#### Entries shown ####

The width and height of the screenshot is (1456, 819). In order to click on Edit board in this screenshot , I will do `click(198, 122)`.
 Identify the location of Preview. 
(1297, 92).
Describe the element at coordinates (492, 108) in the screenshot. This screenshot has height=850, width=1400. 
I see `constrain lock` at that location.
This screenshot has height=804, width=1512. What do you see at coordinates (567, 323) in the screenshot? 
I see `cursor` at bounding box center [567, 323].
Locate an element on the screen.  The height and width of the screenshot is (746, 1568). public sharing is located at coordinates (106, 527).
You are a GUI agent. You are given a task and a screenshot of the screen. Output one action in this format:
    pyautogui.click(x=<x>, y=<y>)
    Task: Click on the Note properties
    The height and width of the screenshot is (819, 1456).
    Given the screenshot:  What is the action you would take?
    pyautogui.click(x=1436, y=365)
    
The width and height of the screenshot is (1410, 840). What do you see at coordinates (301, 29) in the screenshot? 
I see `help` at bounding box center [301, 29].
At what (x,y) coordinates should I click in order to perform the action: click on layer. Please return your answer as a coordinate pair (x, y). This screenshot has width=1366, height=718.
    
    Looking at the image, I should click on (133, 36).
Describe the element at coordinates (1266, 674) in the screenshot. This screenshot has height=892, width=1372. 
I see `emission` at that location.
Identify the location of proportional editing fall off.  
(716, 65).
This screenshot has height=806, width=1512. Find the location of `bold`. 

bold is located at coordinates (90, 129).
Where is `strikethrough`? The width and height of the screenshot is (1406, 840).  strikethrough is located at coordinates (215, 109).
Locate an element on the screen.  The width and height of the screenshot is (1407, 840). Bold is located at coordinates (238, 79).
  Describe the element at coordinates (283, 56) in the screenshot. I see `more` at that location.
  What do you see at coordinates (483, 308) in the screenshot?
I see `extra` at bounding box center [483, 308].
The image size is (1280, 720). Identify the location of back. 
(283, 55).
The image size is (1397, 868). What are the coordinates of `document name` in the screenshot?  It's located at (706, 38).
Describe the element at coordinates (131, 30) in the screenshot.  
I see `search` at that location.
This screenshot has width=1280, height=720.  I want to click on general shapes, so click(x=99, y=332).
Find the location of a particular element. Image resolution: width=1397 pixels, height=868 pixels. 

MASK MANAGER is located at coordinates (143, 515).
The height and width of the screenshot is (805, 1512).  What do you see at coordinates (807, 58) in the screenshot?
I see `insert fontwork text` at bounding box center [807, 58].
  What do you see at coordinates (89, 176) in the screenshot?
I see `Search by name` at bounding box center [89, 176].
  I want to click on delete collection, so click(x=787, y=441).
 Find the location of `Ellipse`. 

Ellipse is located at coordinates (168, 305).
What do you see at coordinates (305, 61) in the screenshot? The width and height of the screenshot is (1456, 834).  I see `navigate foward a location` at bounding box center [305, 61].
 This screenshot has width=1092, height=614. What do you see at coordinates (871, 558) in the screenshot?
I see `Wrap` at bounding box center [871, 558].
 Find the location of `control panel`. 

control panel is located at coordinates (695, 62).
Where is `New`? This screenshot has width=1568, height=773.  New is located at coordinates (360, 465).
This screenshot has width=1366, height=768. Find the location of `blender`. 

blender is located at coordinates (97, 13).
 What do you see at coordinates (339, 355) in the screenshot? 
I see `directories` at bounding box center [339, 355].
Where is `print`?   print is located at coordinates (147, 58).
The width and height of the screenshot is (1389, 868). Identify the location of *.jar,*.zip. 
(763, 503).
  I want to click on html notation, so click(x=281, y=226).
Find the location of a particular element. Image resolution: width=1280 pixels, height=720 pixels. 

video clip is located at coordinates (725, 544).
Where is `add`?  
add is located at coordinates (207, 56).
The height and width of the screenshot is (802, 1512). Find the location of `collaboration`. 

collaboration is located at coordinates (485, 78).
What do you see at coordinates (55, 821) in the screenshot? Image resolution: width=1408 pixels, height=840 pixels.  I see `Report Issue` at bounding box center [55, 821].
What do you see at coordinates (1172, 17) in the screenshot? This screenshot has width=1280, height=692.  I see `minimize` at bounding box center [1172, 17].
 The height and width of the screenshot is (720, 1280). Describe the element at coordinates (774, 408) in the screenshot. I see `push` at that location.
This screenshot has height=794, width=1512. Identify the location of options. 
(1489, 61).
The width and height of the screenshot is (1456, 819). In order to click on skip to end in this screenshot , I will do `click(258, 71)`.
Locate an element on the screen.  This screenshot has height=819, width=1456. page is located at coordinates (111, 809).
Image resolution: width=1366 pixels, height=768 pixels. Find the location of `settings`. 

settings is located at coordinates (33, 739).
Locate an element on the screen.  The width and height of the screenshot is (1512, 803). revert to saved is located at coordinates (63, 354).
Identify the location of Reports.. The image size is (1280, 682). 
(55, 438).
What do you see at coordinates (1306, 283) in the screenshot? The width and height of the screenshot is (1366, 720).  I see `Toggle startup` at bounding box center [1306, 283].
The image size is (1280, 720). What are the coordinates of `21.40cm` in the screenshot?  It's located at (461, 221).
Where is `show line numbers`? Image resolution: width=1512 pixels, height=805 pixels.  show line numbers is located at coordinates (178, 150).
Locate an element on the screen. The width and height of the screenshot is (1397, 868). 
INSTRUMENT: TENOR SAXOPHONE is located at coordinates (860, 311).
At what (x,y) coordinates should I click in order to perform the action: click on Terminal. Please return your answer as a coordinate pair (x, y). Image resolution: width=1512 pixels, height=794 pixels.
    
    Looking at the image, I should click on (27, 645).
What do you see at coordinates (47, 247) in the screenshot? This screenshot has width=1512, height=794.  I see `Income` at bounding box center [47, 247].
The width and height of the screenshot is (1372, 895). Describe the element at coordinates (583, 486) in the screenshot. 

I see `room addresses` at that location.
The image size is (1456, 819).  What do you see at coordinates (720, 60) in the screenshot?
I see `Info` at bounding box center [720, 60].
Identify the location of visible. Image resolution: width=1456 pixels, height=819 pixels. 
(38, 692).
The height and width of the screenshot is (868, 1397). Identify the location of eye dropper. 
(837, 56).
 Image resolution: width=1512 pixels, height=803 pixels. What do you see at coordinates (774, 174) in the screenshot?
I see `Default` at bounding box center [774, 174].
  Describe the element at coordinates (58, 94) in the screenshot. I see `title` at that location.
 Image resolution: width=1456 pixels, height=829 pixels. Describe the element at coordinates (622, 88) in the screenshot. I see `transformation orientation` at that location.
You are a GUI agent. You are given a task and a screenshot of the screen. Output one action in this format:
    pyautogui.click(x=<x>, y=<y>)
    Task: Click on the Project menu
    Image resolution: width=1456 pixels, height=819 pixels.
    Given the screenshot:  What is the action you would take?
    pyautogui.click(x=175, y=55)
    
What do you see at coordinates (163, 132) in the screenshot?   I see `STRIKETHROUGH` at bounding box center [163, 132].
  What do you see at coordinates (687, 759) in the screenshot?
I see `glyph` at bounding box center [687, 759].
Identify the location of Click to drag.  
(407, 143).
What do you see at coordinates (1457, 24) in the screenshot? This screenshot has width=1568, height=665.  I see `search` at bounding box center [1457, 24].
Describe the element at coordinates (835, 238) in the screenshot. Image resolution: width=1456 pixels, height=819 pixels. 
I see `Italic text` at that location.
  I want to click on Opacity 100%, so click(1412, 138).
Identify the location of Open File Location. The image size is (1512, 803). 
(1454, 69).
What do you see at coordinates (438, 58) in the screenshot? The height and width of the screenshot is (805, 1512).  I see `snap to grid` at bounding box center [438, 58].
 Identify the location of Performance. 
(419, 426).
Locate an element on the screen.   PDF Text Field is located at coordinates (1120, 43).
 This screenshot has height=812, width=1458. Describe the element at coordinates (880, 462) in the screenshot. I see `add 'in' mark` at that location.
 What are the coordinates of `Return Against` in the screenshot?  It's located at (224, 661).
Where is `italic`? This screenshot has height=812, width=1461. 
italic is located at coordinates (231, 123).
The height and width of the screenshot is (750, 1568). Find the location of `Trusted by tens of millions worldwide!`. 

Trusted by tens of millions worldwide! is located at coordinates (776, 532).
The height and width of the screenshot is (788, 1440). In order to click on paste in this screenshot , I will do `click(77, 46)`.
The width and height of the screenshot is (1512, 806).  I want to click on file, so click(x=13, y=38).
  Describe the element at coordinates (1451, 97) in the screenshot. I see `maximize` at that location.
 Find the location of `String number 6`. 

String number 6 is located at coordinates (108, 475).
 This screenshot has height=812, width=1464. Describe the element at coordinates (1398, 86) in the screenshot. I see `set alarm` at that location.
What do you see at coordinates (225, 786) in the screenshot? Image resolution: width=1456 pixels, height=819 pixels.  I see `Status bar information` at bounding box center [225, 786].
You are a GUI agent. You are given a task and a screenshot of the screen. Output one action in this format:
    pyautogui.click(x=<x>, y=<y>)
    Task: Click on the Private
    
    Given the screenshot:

####

Task to carry out:
Copy the data from the line with "Identify the location of Preview." up to and including the line with "Looking at the image, I should click on (133, 36).", putting "Page settings" in place of "Note properties" and keeping everything else the same.

Reply:
 Identify the location of Preview. 
(1297, 92).
Describe the element at coordinates (492, 108) in the screenshot. This screenshot has height=850, width=1400. 
I see `constrain lock` at that location.
This screenshot has height=804, width=1512. What do you see at coordinates (567, 323) in the screenshot? 
I see `cursor` at bounding box center [567, 323].
Locate an element on the screen.  The height and width of the screenshot is (746, 1568). public sharing is located at coordinates (106, 527).
You are a GUI agent. You are given a task and a screenshot of the screen. Output one action in this format:
    pyautogui.click(x=<x>, y=<y>)
    Task: Click on the Page settings
    The height and width of the screenshot is (819, 1456).
    Given the screenshot:  What is the action you would take?
    pyautogui.click(x=1436, y=365)
    
The width and height of the screenshot is (1410, 840). What do you see at coordinates (301, 29) in the screenshot? 
I see `help` at bounding box center [301, 29].
At what (x,y) coordinates should I click in order to perform the action: click on layer. Please return your answer as a coordinate pair (x, y). This screenshot has width=1366, height=718.
    
    Looking at the image, I should click on (133, 36).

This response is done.